The instructions for comms on the Department of Health and Social Care’s “new hospital programme”, leaked to HSJ, also state that trusts should reiterate ministers’ commitment to open “48 new hospitals by the end of the decade”.

There has been a running controversy over the description of the prominent Conservative manifesto commitment, with questions raised about how many new hospitals will be delivered in reality, and the fact that many of those planned are not full hospital builds.

Last week, Sajid Javid was criticised for describing the Northern Centre for Cancer Care — which is part of the Cumberland Infirmary in Carlisle and the first of the 48 schemes to open — as a “new hospital”. Newcastle upon Tyne Hospitals Foundation Trust, which runs it, did not describe it as a hospital.

Several others among the 48 are new units or wings, or major refurbishments of existing sites, while some are community hospital rebuilds.

’Definitions of a new hospital’

The comms guidance document, distributed to trusts this month, is titled the New Hospital Programme Communications Playbook.

The guidance instructs: “The schemes named in the announcement are not all identical and vary across a number of factors. However, they do all satisfy the criteria we set of what a new hospital is and so must always be referred to as a new hospital.”

Under the heading “Definitions of a new hospital”, it says this can include “a major new clinical building on an existing site or a new wing of an existing hospital, provided it contains a whole clinical service, such as maternity or children’s services; or a major refurbishment and alteration of all but building frame or main structure, delivering a significant extension to useful life which includes major or visible changes to the external structure”.

The guidance says where trusts are talking about the programme, they must use the government’s line about 48 new hospitals. Its suggested “short description” of the programme is: “The government has committed to build 40 new hospitals by 2030, backed by an initial £3.7bn. Together with eight existing schemes, this will mean 48 hospitals by the end of the decade, the biggest hospital building programme in a generation.”

Under a heading “background lines - if needed” — indicating they should be given to journalists but not attributed to a spokesperson — the document adds: “The government has committed to the delivery of all 48 hospitals by 2030 — and these plans remain on track.”

‘Stretching the definition’ 

Asked about the “playbook” instructions, Nuffield Trust director of strategy Helen Buckingham said: “Stretching the definition of a ‘new hospital’ to cover all these initiatives is not going to convince the average patient or taxpayer, and might lead to a poor reception for what are actually much needed local improvements.”

There are also questions about whether all the schemes can be delivered within the decade and therefore the programme “on track”. Although the deadline is nearly a decade away, several of the early schemes have faced big delays — as is common for hospital builds — such as those in Sandwell and Liverpool, and there are concerns about construction capacity.

Several of the schemes are at a very early stage, with many not yet funded and eight not chosen.

Large hospital rebuilds can take a very long time from planning to delivery, for example the Brighton 3Ts programme began planning in 2008, and its first phase is now due to open in 2022, 14 years on, with the subsequent two phases due in the following years.

The DHSC document stresses that “all press notices [on the issue] still need clearance from DHSC”. It comes amid ongoing controversy about NHS England’s requirement that it approves a very wide range of public statements from local NHS organisations, a policy introduced when covid-19 hit England but which remains in place. 

A Department of Health and Social Care spokeswoman defended its definitions.
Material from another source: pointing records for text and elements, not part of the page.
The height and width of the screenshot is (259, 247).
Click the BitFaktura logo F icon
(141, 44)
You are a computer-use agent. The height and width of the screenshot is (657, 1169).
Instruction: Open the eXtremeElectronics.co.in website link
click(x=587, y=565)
She said: “We have committed to build 48 hospitals by 2030, backed by an initial £3.7bn. Each of the hospital building projects will be new hospitals delivering brand new, state-of-the-art facilities to ensure world-class provision of healthcare for NHS patients and staff by replacing outdated infrastructure.
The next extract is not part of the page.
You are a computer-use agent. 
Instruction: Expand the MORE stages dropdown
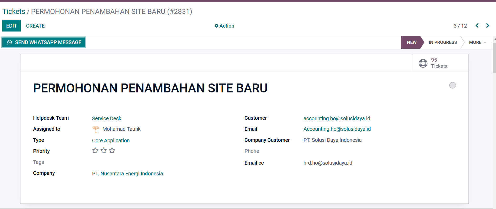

“It is not uncommon for existing hospital sites to accommodate multiple hospitals and there are numerous hospitals which specialise in one area of care or are colocated — they are all nonetheless hospitals. In some cases, that will be whole new hospitals on a new site, and in other cases, a new hospital on an existing site with dedicated facilities for particular conditions, such as cancer.

“We have issued guidance to trusts in the programme to support communications around the plans for their schemes, which is standard practice.”